Amsterdam scores better as a profitable city while Rotterdam has the first rank for having the best city relationship with its people by providing sound policies on the city services such as drinking water, renewal energy, and healthy city environment for its residents. It includes affordable housing (60 percent less expensive than the rest top 10 cities). It is one of the reasons I love living in Rotterdam; the city takes good care of its residents.
Interesting movies about Amsterdam and Rotterdam:
Red Light Blues – the Red light district is always controversial topic even for the Dutch themselves and especially in Amsterdam since this prostitution designated area turns to be one of popular tourist attractions. Red Light Blues is a fascinating documentary made in Amsterdam about the truth behind the red light district.
The Marathon (De Marathon) – This is one of the heartwarming Dutch movies I have ever watched. It showed the Rotterdammers’ multi-ethnic/nationals relationships when they prepared the Marathon running event to save their business. Some Rotterdam’s jokes included.
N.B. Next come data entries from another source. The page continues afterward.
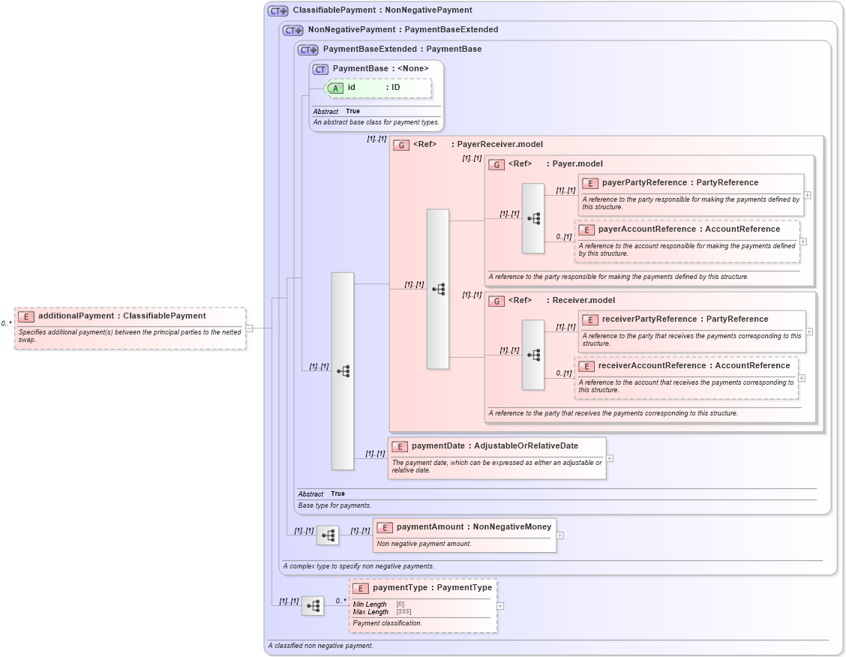Collapse additionalPayment using the minus box
The height and width of the screenshot is (657, 846).
(x=248, y=327)
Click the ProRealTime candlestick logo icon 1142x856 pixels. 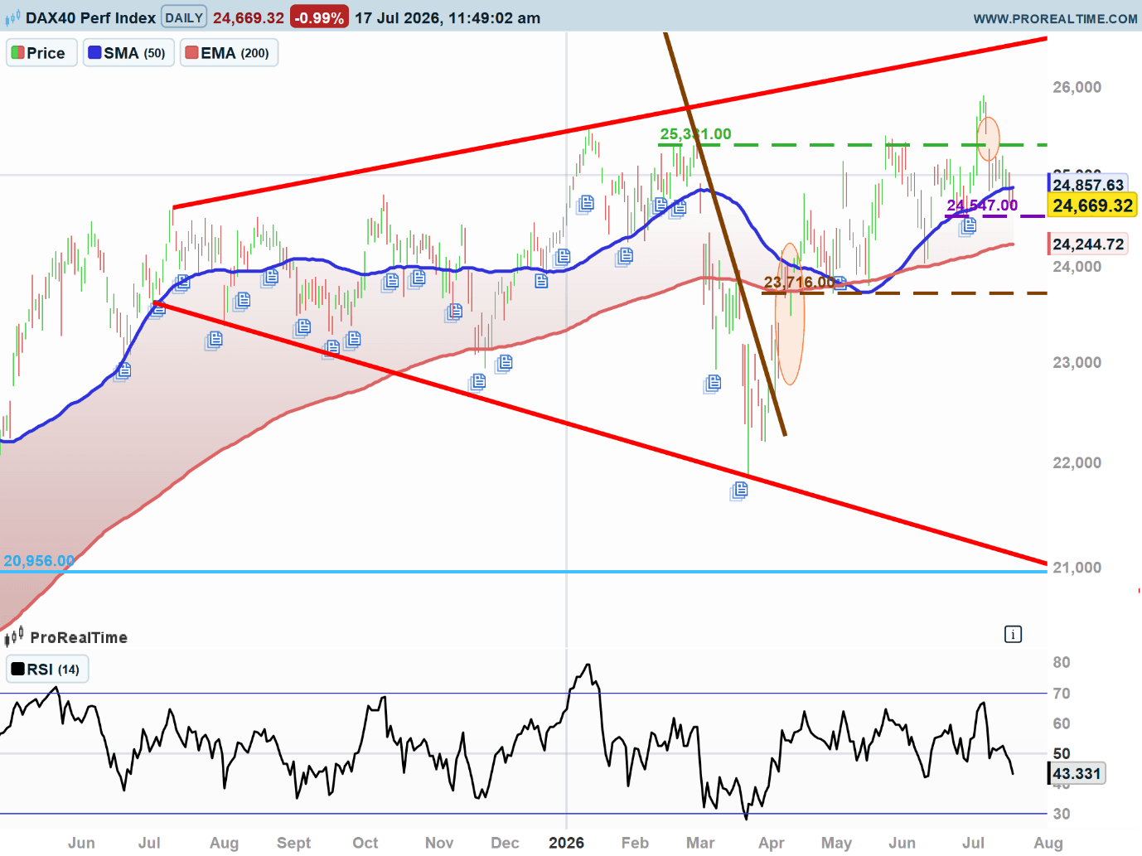14,636
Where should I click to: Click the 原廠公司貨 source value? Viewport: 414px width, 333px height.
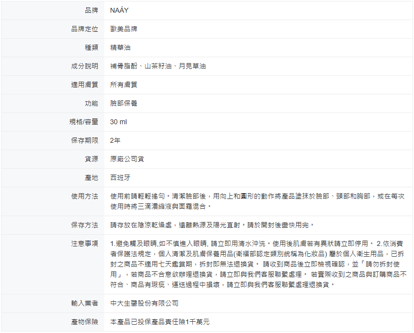click(127, 159)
Thank you for sharing this Indah. I haven’t been outside United States, so I had no idea. It’s great that you write about them. I love your images. They are stunning!
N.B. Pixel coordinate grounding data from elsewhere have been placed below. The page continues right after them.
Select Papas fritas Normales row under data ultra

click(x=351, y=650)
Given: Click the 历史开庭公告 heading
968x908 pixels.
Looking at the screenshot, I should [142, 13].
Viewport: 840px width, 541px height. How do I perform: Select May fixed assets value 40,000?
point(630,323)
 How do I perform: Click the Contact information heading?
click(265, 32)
Liebe Indah hab einen schönen Mittwoch mit vielen lieben Grüßen Klaus
This is an interesting blog, and you obviously have more experience of these cities than I do. From reading my blogs, you’ll realise I had a more favourable impression of Amsterdam. It’s weak points for me though were the price of accommodation (leading us to stay in nearby Haarlem) and public transport (day pass 5 times more expensive than Milan). I imagine Rotterdam scores better. However, inside the canal ring, Amsterdam seemed compact and pedestrian friendly due to few cars. Rotterdam appeared comparatively traffic choked, although not as bad as many other cities. The football rivalry is remeniscent of Liverpool and Manchester, or Barcelona and Madrid. Thanks for a good read.